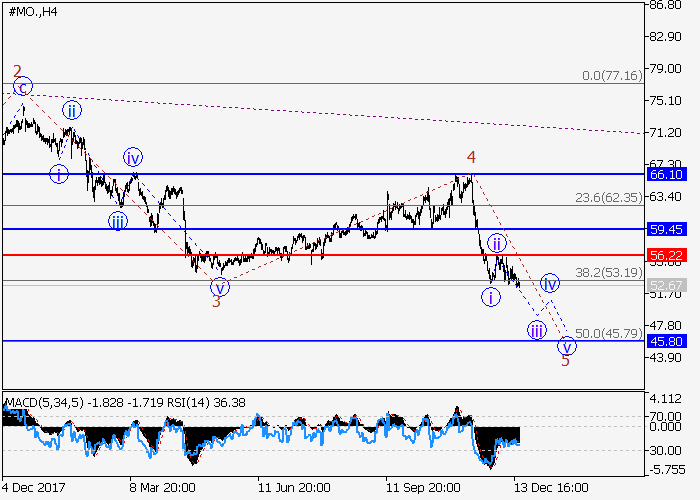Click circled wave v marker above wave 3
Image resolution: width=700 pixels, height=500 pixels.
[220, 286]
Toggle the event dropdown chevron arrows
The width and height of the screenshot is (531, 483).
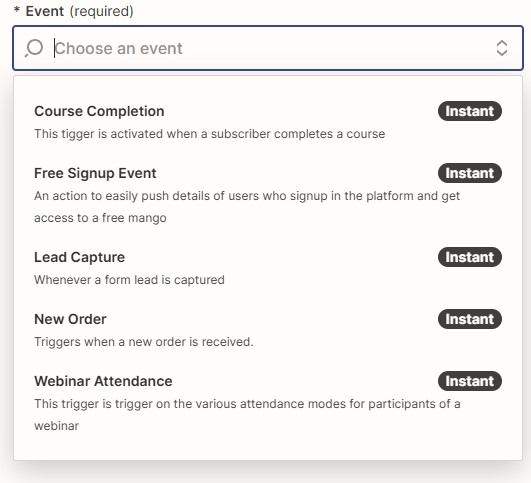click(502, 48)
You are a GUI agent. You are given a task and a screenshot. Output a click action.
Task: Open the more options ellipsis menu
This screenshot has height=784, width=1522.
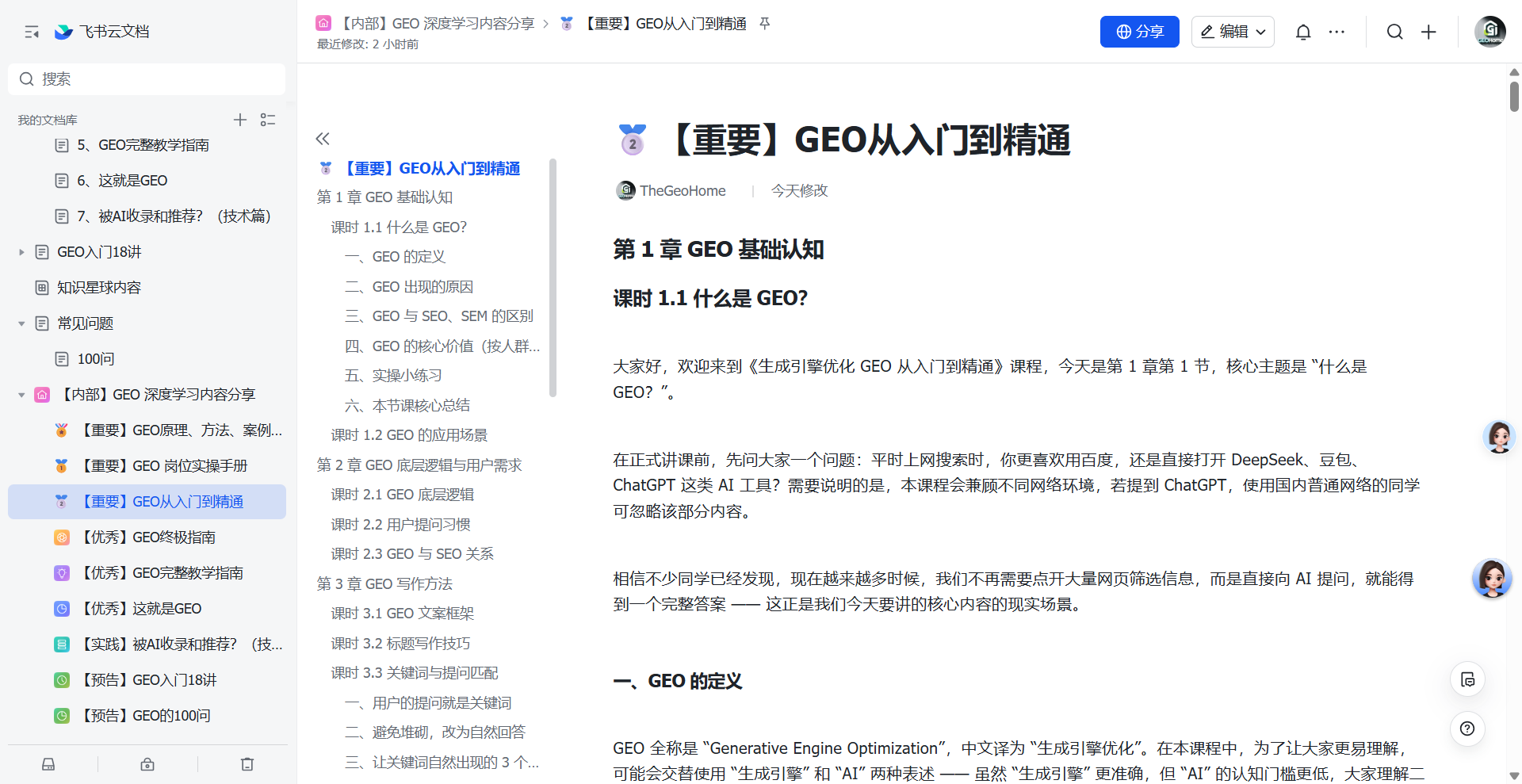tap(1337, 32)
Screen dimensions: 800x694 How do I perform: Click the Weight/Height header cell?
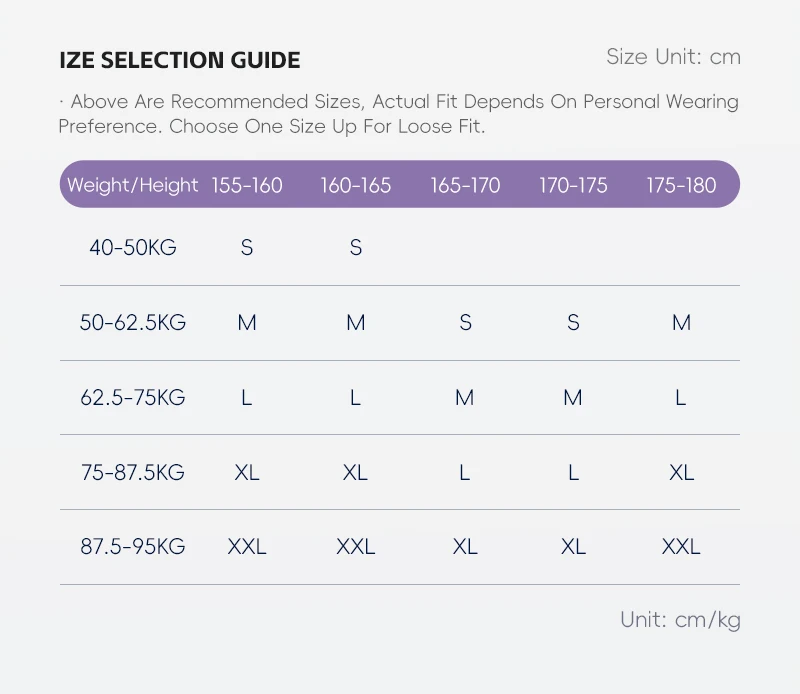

Task description :: Leave the pictures out and copy exactly the lines from the one that holds "You are a GUI" through the last line of the material.

Exercise solution ::
You are a GUI agent. You are given a task and a screenshot. Output a click action.
Task: Open the more options ellipsis menu
This screenshot has height=784, width=1522.
tap(1337, 32)
Screen dimensions: 800x694 How do I perform: Click the Weight/Height header cell?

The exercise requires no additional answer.